Amongst the many options the Centre is
presently mulling over, imposing higher tariffs on a majority of imported
Chinese goods appears to be a viable option. It proposes a blanket ban on specific
products such as power and telecom equipment; sectors that are increasingly
becoming dependent on Chinese imports at the expense of other domestically or
internationally procured equipment and infrastructure. It also postulates that
it should be made mandatory for Chinese companies to enter into Joint Ventures
(JVs) with their contracted Indian firms prior to the import of heavy equipment
and machinery from China; consequently marginally diluting their position of
strength that they seemingly enjoy in the present scenario. There is also an
increasing likelihood of gradually substituting Chinese goods with those from
Japan, Taiwan and South Korea as a direct consequence of having to deal with
lower tariff barriers.
One must note that the Commerce Ministry
hasn’t just drafted a modified “China Trade Strategy” overnight. The ever
increasing trade deficit has been rightly taken cognizance of and brought to
the notice of the concerned authorities as well. Indian officials say that
China has openly acknowledged the trade deficit issue but has continued to
pursue its seemingly self-serving uni-dimensional ways and consequently, has
done precious little to address the pressing situation at hand. In fact, China
has shown scant regard for India’s repeated requests and proposals that could
have significantly reduced the widening trade gap. Some of the requests include
the reduction in import duties on Indian pharmaceuticals, agro produce, IT
products, heavy equipment and machinery. China may have promised to look into
the matter but as is often their wont, apart from furthering their interests by
adopting a carefully calibrated market penetration and consolidation strategy
(primarily through the effective albeit frowned upon use of Predatory Pricing),
they have failed to take into consideration Indian concerns. Hence, the plainly
evident lack of favourable response from China has compelled the Commerce Ministry
to draft the fresh proposal in order to counter the increasing trade inequity.

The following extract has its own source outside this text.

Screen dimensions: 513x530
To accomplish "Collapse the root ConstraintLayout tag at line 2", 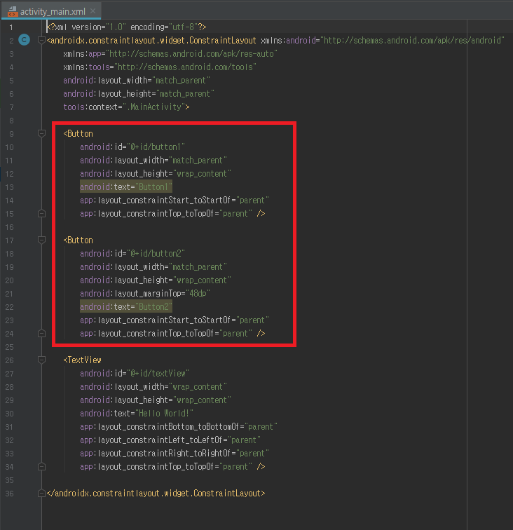I will 41,41.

On the face of it, the aforementioned
proposals do hold promise. However, a policy remains steeped in inefficacy if
it fails to come to fruition. The intricacies of the revised policy ought to
take into consideration the inputs from the concerned industries it is most
likely to impact – Power and Telecom amongst others – in the long run. Drafting
a more comprehensive policy with strategic revisions and obtaining
implementation clearance isn’t the only obstacle in the Commerce Ministry’s
path though. Experts believe that the increasing dependence on Chinese goods
will only make restrictions on their import that much harder. Opposition to the
imminent policy change is liable to stem from the Indian industry itself.
Additionally, also at a time when the clarion call espousing the multifarious
benefits of an open market devoid of amplified Governmental intervention is at
its loudest and nations are increasingly entering into Free Trade Agreements
(FTAs), India’s interventionary stance to reduce its trade deficit with China
maybe perceived as retrogressive by international quarters. So the Government
sure has its work cut out on multiple levels, as far as tackling the trade
deficit with China is concerned. Proactive policy formulation continues to
remain the need of the hour. The question though that needs to be answered is:
“Is the Government willing to take tough decisions that may cause a veritable
degree of consternation amongst Chinese ranks in the larger scheme of things?”